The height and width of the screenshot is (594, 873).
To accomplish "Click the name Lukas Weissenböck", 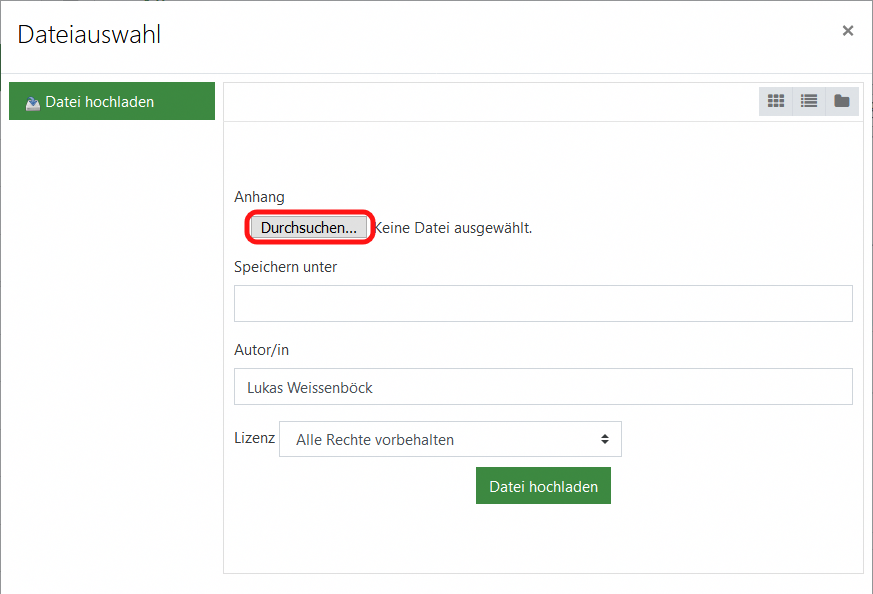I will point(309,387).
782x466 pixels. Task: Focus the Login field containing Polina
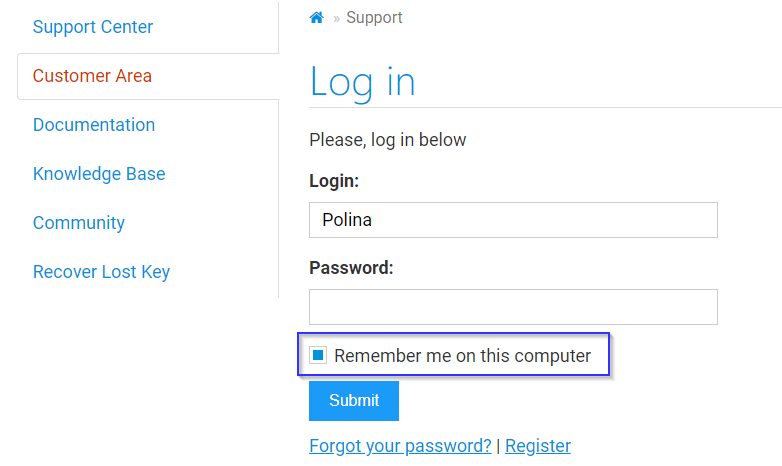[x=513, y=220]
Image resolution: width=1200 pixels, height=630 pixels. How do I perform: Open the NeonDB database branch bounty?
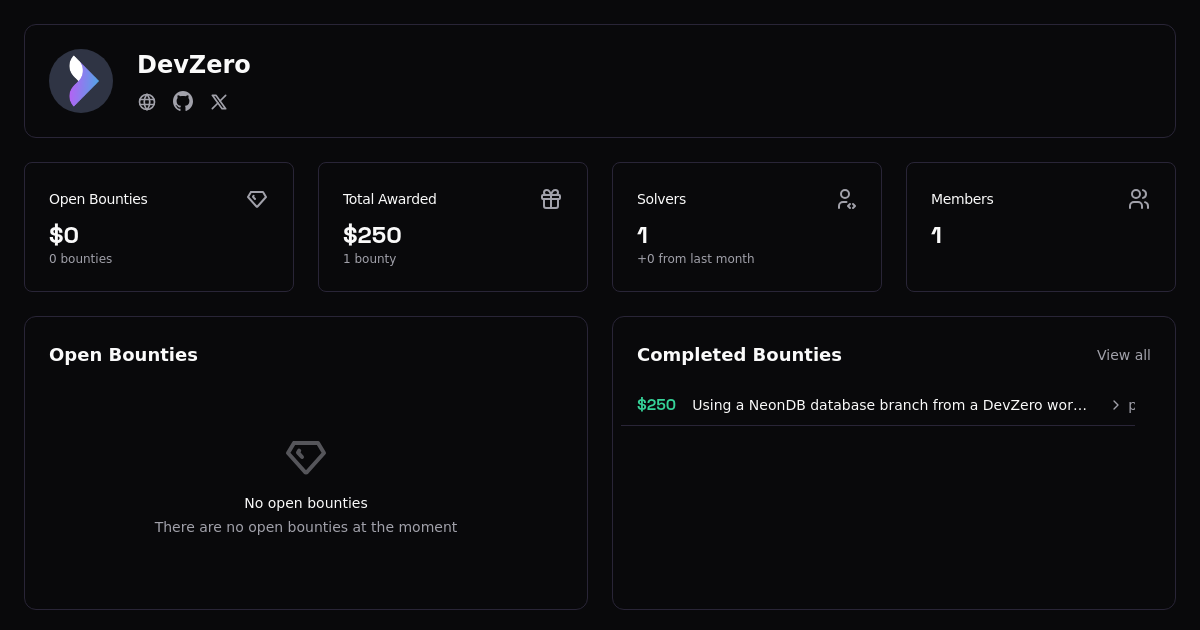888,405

________________

Work task ->
Starting at the line that contains "Image resolution: width=1200", restate each line verbatim through the final line of the listing, skipping all pictures.

Solution for this task ->
Image resolution: width=1200 pixels, height=630 pixels. How do I perform: Open the NeonDB database branch bounty?
888,405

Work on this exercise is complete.